Pull Requests

Pull requests are a useful tool introduced by GitHub to provide feedback and quality assurance on new code before it is accepted into a codebase.

Opening a Pull Request

You’ve cloned a codebase, branched master, made some changes, and now want contribute them back to the codebase. To do so, start by pushing the feature branch with the changes to the remote repository, eg git push origin my-feature. A pull request now may be created on GitHub by following the git message returned from the service in the terminal, through a notification on the repository home page, or the standard method of selecting a branch and clicking ‘New pull request’.

Choosing the Base Branch

More often than not, when using our standard branching strategy (see the Branches Guide), a pull request will be made against the master branch. This indicates the intention to contribute code directly to the active head of the repository. However, there may be situtations where that is not desired. For example, if Author A opens a pull request PR 1 for branch feat-1 against the master branch, and Author B would like to offer contributions to the feat-1 branch, then Author B may branch feat-1 to feat-2, make suggested changes, then create PR 2 for branch feat-2 against feat-1. This would offer PR 2 as a forum for changes to PR 1, which, once a consensus is reached, would be merged into PR 1 and presumably then merged into the master branch.

Pull Request Descriptions

Pull requests should contain summary descriptions which outline the changes and intents of the contribution. If the pull Request is closing a GitHub issue, make sure to mention the issue in the description, eg: Closes #123. See Closing issues using keywords for more information on this feature.

Pull Request sidebar

Sidebar of a Pull Request in GitHub displaying completed Reviewers, Assignees, and Labels fields

GitHub pull-request templates can auto-populate the description field and provide a skeleton framework for developers to fill out. Templates help provide a baseline standard of informational quality and organizational rigor.

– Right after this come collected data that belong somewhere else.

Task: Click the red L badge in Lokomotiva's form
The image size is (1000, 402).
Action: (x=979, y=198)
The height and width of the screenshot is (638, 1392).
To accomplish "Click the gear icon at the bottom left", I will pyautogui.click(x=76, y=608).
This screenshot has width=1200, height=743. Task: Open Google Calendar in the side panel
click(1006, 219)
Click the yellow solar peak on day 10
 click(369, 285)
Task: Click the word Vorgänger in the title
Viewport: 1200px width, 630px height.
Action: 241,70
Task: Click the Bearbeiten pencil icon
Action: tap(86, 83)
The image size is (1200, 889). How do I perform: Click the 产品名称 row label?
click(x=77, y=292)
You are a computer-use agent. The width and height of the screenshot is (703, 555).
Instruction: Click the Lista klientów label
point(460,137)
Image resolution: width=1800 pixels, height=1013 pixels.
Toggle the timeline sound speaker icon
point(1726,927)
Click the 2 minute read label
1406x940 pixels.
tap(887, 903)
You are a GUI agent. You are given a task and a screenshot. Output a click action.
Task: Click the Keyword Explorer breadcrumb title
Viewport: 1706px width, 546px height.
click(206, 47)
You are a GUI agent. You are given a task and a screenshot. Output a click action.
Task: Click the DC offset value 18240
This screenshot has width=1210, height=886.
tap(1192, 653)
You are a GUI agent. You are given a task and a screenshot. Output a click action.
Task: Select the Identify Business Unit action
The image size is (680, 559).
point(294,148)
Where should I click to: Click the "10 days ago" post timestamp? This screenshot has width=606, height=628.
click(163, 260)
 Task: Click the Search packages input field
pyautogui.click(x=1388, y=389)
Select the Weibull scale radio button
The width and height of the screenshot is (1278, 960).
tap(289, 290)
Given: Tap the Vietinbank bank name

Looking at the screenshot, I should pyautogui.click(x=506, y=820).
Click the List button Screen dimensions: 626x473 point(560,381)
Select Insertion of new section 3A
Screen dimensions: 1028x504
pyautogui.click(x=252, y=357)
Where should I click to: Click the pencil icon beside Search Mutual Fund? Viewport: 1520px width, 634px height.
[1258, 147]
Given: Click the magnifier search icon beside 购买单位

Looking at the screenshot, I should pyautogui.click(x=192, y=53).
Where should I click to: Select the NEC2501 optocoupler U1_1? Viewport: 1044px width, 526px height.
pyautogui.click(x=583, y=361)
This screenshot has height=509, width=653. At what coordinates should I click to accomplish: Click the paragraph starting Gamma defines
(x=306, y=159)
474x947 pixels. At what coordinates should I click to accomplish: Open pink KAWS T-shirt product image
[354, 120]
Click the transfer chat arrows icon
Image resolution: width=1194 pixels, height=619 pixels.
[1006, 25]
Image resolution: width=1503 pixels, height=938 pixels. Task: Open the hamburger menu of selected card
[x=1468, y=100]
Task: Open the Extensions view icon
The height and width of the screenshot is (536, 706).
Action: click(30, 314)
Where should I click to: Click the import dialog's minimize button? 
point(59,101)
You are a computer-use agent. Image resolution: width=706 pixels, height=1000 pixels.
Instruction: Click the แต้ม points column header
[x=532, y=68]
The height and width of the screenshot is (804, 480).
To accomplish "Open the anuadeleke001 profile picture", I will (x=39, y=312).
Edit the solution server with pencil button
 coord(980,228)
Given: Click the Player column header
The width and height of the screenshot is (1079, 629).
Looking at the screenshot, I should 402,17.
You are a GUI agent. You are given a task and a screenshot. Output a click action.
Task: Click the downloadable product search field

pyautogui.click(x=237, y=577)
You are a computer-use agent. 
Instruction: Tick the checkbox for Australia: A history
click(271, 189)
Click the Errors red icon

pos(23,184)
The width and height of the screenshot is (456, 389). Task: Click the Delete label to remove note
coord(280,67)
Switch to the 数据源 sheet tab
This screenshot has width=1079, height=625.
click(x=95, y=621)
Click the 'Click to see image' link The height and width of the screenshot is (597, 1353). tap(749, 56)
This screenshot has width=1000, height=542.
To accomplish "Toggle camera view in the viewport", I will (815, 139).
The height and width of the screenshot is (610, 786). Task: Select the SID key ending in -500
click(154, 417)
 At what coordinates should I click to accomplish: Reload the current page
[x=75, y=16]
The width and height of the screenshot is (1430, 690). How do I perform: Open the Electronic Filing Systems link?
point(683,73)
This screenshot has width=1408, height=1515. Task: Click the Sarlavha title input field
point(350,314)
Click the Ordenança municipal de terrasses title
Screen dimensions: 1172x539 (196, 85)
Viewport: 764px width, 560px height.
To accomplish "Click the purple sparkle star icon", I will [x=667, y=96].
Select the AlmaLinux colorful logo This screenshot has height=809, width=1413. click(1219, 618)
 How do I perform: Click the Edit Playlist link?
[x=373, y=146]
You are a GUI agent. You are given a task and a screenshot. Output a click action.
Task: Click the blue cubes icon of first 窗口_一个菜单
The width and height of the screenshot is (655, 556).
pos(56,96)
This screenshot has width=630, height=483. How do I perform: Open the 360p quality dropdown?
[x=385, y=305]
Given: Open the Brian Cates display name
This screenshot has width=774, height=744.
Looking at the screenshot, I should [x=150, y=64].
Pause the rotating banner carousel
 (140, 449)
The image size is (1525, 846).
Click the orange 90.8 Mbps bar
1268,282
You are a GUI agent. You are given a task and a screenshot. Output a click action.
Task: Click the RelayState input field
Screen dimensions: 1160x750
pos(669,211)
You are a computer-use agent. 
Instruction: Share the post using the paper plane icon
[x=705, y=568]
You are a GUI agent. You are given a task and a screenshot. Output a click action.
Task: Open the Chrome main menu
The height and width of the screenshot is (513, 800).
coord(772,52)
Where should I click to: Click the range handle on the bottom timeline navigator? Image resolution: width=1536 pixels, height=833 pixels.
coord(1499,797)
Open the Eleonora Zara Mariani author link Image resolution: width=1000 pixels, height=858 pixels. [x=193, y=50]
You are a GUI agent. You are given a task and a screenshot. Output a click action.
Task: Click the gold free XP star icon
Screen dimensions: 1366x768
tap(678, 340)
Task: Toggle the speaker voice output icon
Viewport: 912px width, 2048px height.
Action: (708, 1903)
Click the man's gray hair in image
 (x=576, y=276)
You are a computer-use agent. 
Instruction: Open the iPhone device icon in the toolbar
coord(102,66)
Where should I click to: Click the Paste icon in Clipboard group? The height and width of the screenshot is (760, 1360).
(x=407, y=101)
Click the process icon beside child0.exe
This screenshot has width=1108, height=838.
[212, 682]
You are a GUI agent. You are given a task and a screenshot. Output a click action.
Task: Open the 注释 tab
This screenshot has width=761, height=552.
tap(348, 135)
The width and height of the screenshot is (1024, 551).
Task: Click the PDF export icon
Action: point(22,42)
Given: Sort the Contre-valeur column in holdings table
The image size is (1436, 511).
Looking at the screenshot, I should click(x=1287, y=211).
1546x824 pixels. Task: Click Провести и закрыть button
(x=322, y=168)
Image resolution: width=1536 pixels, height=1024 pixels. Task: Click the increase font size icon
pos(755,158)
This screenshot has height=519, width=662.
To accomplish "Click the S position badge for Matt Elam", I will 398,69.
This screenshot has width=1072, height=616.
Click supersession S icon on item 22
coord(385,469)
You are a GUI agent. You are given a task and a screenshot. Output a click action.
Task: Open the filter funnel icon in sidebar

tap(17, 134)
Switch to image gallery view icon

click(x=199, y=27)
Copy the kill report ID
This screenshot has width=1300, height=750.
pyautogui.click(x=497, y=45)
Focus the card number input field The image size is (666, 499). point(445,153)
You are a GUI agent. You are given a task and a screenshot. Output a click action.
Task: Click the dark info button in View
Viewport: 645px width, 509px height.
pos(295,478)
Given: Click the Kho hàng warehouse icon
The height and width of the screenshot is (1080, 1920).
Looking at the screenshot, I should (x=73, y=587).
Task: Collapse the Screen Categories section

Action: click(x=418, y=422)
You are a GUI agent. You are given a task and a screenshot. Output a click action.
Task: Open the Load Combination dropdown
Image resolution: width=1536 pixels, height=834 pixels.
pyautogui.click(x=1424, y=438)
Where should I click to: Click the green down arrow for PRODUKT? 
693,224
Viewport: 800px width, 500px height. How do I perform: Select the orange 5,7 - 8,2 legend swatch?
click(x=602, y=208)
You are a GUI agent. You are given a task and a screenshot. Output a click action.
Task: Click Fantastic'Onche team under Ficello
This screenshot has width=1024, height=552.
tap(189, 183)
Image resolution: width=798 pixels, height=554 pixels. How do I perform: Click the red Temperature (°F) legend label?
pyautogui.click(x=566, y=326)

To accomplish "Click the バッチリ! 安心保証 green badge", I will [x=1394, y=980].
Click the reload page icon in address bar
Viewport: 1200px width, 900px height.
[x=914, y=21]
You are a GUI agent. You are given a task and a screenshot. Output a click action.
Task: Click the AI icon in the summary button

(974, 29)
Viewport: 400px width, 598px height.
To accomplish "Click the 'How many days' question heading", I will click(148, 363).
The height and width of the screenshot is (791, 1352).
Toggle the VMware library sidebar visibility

About pull request templates

Reviewers

Reviewers should be requested for feedback on a pull request. According to the The Anatomy of a Repository, there should be a status check in place for all repositories that requires at least one reviewer to give an approval to the pull request.

Reviews are required from at least one other developer for pull requests against master. If a feature introduced by a pull request potentially impacts other applications or developers, those stakeholders should also be requested for review and provide their consent via an approval.

About pull request reviews

Assignees

If a contribution has a definitive author or authors, it is good to keep track of them through the Assignees option.

Labels

Labels are useful for categorizing a pull request or issues. It is helpful for distilling open pull requests or summarizing changes in releases.

Suggested labels are bug, devops, documentation, epic, feature, help wanted, and refactor.